**Written instruction**: Transcribe word for word the part of the web page on crawling password-protected websites that opens with the words containing "How to Crawl" and closes with "is Password Protection?".

**Document excerpt**:
======
How to Crawl a Password Protected Website

Crawling Private Pages of Password Protected Websites

Last Edited September 30, 2017 by Garenne Bigby in Sitemap Generator

What is a password protected website? Why would a website be password protected? Why would I want to crawl a password protected website? These are common questions that everyone asks themselves at some point, especially if you work in website design, development, or SEO. Let’s take each question one at a time, before looking at a few others as well.

What is Password Protection?

Password protection is used by many websites as a security process in order to secure information that should not be made available to the public at large. This information is otherwise accessible from any computer, but password protection makes it unavailable to the general public and requires a password (usually with an authorized user name as well) before being accessible.

Some websites are entirely password protected, whereas others are only partially so—meaning there’s a staff or membership area.


Why use Password Protection?

It may seem confusing to come across a password-protected site, especially if the reason is not immediately clear. If you’re a website owner or manager, you may be asking the same question—“Why should I password protect my site?”

After all, password protection prevents ordinary visitors from viewing your site, which restricts traffic. The whole point of having a site up is to get as much traffic as possible, with as much visibility as you can generate, right?

Actually, there are three major reasons why you as a website manager may want—or even need—to password protect your website. If you come across one as a user, you can be sure that it’s one of the three following reasons for the website being password protected:

  • Development. The website may still be in the developmental and design phase, and therefore not ready for the public to view it. Alternatively, the site may be undergoing some major changes in terms of its design. While undergoing development or reconstruction, it’s necessary to allow employees to access the site without allowing clients to do the same. The best way to do so is to set up password protection.
======
**Raw records**:
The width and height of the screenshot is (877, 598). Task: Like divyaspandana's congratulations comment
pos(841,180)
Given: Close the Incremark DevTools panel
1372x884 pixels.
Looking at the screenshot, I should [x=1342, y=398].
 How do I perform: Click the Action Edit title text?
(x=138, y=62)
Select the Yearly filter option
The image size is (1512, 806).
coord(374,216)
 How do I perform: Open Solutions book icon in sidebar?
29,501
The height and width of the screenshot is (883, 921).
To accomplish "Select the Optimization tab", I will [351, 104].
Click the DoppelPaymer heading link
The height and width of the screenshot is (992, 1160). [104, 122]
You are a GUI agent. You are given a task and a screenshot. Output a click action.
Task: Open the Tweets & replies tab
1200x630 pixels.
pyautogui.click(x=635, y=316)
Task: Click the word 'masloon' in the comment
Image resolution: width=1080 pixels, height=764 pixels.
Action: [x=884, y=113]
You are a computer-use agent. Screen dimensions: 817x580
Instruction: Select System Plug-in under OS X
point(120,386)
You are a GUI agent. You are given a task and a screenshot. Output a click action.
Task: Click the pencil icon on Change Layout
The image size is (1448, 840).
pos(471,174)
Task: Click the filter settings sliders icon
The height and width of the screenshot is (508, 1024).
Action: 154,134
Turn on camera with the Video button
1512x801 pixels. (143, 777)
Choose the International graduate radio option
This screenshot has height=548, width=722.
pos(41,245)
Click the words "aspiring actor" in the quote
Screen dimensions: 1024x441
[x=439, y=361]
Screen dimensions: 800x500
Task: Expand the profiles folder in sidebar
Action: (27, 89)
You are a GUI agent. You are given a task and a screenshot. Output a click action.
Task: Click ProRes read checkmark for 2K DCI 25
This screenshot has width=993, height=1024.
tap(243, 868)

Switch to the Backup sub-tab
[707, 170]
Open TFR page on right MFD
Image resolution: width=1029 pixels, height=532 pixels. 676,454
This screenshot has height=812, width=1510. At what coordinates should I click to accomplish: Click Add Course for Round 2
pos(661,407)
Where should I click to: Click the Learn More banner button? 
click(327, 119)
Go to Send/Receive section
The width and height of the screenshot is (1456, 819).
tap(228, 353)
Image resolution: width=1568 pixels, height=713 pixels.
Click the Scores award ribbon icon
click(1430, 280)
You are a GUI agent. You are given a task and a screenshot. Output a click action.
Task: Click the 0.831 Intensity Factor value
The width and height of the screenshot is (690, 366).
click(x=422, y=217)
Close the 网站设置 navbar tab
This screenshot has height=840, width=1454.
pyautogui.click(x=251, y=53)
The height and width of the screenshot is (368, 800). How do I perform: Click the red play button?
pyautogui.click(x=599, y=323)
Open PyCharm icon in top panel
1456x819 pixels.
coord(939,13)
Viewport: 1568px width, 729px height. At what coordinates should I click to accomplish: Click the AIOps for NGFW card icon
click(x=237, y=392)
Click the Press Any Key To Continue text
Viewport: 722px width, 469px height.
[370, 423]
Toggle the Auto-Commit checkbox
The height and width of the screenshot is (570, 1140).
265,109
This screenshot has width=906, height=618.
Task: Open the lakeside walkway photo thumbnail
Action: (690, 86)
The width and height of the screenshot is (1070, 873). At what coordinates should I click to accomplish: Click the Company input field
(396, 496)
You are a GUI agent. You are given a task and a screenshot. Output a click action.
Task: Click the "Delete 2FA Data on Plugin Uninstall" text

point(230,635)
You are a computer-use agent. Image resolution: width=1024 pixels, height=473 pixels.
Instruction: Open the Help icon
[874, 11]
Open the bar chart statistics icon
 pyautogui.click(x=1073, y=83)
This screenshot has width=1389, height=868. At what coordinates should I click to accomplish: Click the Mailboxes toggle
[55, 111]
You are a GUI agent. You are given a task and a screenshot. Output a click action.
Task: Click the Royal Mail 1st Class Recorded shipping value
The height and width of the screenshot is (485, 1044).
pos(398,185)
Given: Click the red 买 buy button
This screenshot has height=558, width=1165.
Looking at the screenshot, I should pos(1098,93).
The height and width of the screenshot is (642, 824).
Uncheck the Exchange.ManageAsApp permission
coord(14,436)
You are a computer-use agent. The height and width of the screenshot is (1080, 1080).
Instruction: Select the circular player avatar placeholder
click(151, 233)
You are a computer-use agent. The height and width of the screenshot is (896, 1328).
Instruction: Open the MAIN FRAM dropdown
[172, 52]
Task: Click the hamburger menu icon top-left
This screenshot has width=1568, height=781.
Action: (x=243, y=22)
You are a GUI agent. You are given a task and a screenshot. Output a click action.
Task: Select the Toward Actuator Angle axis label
======
**Answer to this problem**:
How to Crawl a Password Protected Website

Crawling Private Pages of Password Protected Websites

Last Edited September 30, 2017 by Garenne Bigby in Sitemap Generator

What is a password protected website? Why would a website be password protected? Why would I want to crawl a password protected website? These are common questions that everyone asks themselves at some point, especially if you work in website design, development, or SEO. Let’s take each question one at a time, before looking at a few others as well.

What is Password Protection?